Directions:
Some entries follow. Reproduce exactly the lines starting at the one with "Where should I click to: Click the 充值" and stopping after the one with "The height and width of the screenshot is (900, 900).".

Records:
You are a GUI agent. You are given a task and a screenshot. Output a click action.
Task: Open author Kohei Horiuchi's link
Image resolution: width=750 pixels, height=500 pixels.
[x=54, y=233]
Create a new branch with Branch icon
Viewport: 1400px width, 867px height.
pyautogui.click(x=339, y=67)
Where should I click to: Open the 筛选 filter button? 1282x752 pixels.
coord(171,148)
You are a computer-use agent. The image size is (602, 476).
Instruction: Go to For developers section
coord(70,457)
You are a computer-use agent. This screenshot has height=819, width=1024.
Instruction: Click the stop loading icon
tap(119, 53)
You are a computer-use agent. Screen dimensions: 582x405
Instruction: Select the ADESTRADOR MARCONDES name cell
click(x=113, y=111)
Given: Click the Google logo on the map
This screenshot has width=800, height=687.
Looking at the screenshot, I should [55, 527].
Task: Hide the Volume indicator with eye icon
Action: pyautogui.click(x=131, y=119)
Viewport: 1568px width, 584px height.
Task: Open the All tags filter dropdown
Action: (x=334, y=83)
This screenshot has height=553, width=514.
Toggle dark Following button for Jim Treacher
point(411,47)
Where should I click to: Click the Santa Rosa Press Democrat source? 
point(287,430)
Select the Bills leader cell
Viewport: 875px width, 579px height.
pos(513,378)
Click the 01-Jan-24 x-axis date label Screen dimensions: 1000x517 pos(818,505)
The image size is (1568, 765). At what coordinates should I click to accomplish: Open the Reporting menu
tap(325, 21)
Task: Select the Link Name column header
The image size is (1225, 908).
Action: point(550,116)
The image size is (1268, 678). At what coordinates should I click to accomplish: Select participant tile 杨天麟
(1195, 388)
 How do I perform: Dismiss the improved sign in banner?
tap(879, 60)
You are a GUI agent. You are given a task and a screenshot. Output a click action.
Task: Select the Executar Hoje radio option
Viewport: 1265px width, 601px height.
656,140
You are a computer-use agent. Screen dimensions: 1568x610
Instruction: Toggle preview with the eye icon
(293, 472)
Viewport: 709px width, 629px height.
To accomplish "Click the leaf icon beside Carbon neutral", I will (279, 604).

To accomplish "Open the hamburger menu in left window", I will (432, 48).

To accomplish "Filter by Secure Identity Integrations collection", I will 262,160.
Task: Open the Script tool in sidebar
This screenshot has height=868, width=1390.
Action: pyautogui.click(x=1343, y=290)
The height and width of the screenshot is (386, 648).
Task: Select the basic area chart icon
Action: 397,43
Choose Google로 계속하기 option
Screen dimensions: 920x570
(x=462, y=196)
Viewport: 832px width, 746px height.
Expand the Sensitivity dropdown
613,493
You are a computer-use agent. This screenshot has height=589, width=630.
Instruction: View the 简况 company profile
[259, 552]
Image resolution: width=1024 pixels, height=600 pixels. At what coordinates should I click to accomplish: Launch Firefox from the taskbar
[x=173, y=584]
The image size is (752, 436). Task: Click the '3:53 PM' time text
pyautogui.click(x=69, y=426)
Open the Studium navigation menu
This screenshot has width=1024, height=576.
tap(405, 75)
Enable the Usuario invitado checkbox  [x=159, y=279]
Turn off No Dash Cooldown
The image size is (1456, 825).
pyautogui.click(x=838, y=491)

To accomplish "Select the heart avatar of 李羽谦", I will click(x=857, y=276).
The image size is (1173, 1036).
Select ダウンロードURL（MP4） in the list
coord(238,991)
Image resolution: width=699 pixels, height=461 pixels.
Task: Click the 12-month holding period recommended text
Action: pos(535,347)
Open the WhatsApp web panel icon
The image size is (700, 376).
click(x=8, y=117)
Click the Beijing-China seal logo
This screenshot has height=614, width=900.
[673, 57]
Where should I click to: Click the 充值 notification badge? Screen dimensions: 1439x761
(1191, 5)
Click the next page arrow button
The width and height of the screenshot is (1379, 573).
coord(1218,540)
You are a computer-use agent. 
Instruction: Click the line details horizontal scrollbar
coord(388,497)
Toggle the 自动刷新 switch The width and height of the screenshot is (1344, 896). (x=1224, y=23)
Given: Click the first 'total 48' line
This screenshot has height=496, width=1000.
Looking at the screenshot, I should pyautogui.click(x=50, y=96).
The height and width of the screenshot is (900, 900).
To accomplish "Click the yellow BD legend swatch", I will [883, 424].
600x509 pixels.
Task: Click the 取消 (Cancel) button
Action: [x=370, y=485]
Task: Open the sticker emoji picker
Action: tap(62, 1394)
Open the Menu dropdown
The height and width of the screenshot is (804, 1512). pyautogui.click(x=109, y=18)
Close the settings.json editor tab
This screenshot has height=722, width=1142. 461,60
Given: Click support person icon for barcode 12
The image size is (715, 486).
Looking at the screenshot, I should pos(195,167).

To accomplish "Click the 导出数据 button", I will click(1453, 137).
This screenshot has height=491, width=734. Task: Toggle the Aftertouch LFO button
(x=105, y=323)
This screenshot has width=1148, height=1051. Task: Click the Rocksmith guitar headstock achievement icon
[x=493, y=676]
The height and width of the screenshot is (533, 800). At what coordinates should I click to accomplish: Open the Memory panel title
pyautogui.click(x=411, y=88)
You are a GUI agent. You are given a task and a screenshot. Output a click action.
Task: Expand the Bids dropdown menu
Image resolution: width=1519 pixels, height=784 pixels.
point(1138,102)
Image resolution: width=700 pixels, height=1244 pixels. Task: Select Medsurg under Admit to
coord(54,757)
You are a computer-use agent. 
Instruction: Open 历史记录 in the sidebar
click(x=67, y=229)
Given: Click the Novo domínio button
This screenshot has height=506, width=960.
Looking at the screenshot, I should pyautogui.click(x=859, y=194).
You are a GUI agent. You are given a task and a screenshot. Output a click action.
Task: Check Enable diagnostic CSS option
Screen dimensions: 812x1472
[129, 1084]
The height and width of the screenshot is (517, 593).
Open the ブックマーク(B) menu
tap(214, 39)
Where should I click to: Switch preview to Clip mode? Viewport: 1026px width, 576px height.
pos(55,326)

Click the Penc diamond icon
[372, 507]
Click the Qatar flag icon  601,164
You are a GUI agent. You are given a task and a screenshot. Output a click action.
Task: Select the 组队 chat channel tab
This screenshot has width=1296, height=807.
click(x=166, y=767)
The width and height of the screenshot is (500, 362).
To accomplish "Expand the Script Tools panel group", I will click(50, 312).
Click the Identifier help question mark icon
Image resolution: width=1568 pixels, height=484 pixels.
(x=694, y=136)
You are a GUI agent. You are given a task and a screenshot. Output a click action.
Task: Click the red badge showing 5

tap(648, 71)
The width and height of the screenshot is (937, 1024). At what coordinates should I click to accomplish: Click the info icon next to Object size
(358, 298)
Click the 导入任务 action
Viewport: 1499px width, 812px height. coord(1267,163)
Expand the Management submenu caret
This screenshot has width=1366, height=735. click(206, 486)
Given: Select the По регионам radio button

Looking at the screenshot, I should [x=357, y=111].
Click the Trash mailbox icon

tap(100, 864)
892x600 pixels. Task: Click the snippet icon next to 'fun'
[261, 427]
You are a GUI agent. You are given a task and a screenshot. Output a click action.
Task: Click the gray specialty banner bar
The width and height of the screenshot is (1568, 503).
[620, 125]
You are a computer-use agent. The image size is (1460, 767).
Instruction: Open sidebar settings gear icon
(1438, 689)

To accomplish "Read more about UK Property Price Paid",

Exercise answer:
Where should I click to: Click the 充值 notification badge? Screen dimensions: 1439x761
(1191, 5)
Click the next page arrow button
The width and height of the screenshot is (1379, 573).
coord(1218,540)
You are a computer-use agent. 
Instruction: Click the line details horizontal scrollbar
coord(388,497)
Toggle the 自动刷新 switch The width and height of the screenshot is (1344, 896). (x=1224, y=23)
Given: Click the first 'total 48' line
This screenshot has height=496, width=1000.
Looking at the screenshot, I should pyautogui.click(x=50, y=96).
The height and width of the screenshot is (900, 900).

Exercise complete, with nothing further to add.